Visitors

HOW TO: Configure Shared Diagnostic Partition on VMware ESX host

I meant to write this article for a very long time, even before I started this blog. Even took the screenshots and made a note of commands but never found time to do it. Well, better late than never! Besides, you don’t do it very often. Most likely only once, when you configure your ESX cluster. Unless shared diagnostic partition needs to be migrated to another storage array, gets deleted or re-formated as VMFS… :)

Diagnostic Partition or a Dump Partition used to store core dumps for debugging and technical support. There are plenty of information on capturing VMware ESX diagnostic information after PSOD (Purple Screen Of Death) on the Internet and VMware Knowledge Base. Here is some light reading for you:

  • Collecting diagnostic information from an ESX or ESXi host that experiences a purple diagnostic screen. VMware KB 1004128;
  • Configuring an ESX/ESXi host to capture a VMkernel coredump from a purple diagnostic screen.
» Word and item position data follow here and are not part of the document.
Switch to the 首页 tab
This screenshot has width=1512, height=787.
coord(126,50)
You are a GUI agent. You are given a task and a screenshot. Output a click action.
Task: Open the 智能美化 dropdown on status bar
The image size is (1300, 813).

VMware KB 1000328;
  • Collecting diagnostic information for VMware ESX/ESXi using the vSphere Client. VMware KB 653;
  • Collecting diagnostic information for VMware ESX/ESXi using the vm-support command. VMware KB 1010705.

OK, let’s get started:

  1. Create a LUN big enough to store VMKernel coredumps from all hosts in your cluster. VMKernel coredump is 110Mb in size, so do the maths;
  2. Make a note of LUN’s Unique ID.
    I am working on EMC VNX, screenshot is from EMC Unisphere:
  3. Present the LUN to all hosts, it is ‘shared‘ diagnostic partition after all. Make a note of the Host LUN ID – the LUN ID this LUN will be known to all hosts;
  4. In vShere Client right click on the cluster, select Rescan for Datastores and tick ‘Scan for New Storage Devices’ only, click OK;
  5. Select any cluster host in the cluster, Configuration, Storage, Devices and check that the host can see the LUN;
  6. Click on Datastores and select Add Storage…;
  7. Select Diagnostic, click Next;
  8. Select Shared SAN storage, click Next,
  9. Select the LUN from the list, make sure LUN identifier and LUN ID are correct and click Next;
  10. Theoretically, you should get a confirmation that the shared diagnostic partition has been created and there would be the end of the story… BUT! I received an error message:
    The object or item refereed to could not be found
    Call "HostDiagnosticSystem.QueryPartitionCreateDesc" for object "diagnosticSystem-3869" on vCenter Server "vCenter.vStrong.info" failed.


    I got the same error message when I tried to configure Shared Diagnostic partition in two vCenters, although configured in similar way, using two different VNX storage arrays. I logged a call with VMware but they could not get it sorted and suggested to configure Share Diagnostic Partition via CLI.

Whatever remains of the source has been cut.